Saved entries:

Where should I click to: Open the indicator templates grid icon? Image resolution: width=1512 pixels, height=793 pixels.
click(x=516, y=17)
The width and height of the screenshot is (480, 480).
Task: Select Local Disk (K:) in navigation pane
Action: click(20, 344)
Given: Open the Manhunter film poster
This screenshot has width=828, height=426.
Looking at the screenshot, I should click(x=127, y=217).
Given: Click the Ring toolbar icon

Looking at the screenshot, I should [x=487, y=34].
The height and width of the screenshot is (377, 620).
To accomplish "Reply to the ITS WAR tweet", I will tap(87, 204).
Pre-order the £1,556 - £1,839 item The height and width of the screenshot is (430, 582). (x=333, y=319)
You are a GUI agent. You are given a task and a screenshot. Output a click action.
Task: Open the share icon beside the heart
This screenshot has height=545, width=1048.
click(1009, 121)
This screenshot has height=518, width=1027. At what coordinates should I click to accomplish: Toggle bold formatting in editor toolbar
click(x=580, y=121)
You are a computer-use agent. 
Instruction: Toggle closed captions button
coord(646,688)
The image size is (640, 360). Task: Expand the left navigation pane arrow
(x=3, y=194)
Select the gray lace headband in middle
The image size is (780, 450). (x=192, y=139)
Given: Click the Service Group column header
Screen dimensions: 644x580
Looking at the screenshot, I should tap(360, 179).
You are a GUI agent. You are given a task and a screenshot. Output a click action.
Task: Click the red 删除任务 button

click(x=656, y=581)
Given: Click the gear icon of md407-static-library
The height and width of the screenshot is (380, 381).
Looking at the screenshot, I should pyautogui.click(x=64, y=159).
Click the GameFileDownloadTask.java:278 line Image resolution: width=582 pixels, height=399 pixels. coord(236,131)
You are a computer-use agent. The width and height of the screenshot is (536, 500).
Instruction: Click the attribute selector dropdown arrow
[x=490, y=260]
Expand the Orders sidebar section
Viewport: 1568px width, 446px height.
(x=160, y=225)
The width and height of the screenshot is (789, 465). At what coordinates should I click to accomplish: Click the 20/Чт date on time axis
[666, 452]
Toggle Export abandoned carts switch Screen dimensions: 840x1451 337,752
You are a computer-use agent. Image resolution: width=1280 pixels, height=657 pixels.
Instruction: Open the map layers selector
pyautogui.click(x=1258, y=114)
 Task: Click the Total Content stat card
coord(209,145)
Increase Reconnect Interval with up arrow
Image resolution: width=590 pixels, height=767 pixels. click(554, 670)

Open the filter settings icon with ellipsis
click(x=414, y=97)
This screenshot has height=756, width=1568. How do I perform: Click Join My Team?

* [Exercise requirements]: Retype the entries exactly, including every line.

* [Exercise output]:
Where should I click to: Open the indicator templates grid icon? Image resolution: width=1512 pixels, height=793 pixels.
click(x=516, y=17)
The width and height of the screenshot is (480, 480).
Task: Select Local Disk (K:) in navigation pane
Action: click(20, 344)
Given: Open the Manhunter film poster
This screenshot has width=828, height=426.
Looking at the screenshot, I should click(x=127, y=217).
Given: Click the Ring toolbar icon

Looking at the screenshot, I should [x=487, y=34].
The height and width of the screenshot is (377, 620).
To accomplish "Reply to the ITS WAR tweet", I will tap(87, 204).
Pre-order the £1,556 - £1,839 item The height and width of the screenshot is (430, 582). (x=333, y=319)
You are a GUI agent. You are given a task and a screenshot. Output a click action.
Task: Open the share icon beside the heart
This screenshot has height=545, width=1048.
click(1009, 121)
This screenshot has height=518, width=1027. At what coordinates should I click to accomplish: Toggle bold formatting in editor toolbar
click(x=580, y=121)
You are a computer-use agent. 
Instruction: Toggle closed captions button
coord(646,688)
The image size is (640, 360). Task: Expand the left navigation pane arrow
(x=3, y=194)
Select the gray lace headband in middle
The image size is (780, 450). (x=192, y=139)
Given: Click the Service Group column header
Screen dimensions: 644x580
Looking at the screenshot, I should tap(360, 179).
You are a GUI agent. You are given a task and a screenshot. Output a click action.
Task: Click the red 删除任务 button

click(x=656, y=581)
Given: Click the gear icon of md407-static-library
The height and width of the screenshot is (380, 381).
Looking at the screenshot, I should pyautogui.click(x=64, y=159).
Click the GameFileDownloadTask.java:278 line Image resolution: width=582 pixels, height=399 pixels. coord(236,131)
You are a computer-use agent. The width and height of the screenshot is (536, 500).
Instruction: Click the attribute selector dropdown arrow
[x=490, y=260]
Expand the Orders sidebar section
Viewport: 1568px width, 446px height.
(x=160, y=225)
The width and height of the screenshot is (789, 465). At what coordinates should I click to accomplish: Click the 20/Чт date on time axis
[666, 452]
Toggle Export abandoned carts switch Screen dimensions: 840x1451 337,752
You are a computer-use agent. Image resolution: width=1280 pixels, height=657 pixels.
Instruction: Open the map layers selector
pyautogui.click(x=1258, y=114)
 Task: Click the Total Content stat card
coord(209,145)
Increase Reconnect Interval with up arrow
Image resolution: width=590 pixels, height=767 pixels. click(554, 670)

Open the filter settings icon with ellipsis
click(x=414, y=97)
This screenshot has height=756, width=1568. How do I perform: Click Join My Team?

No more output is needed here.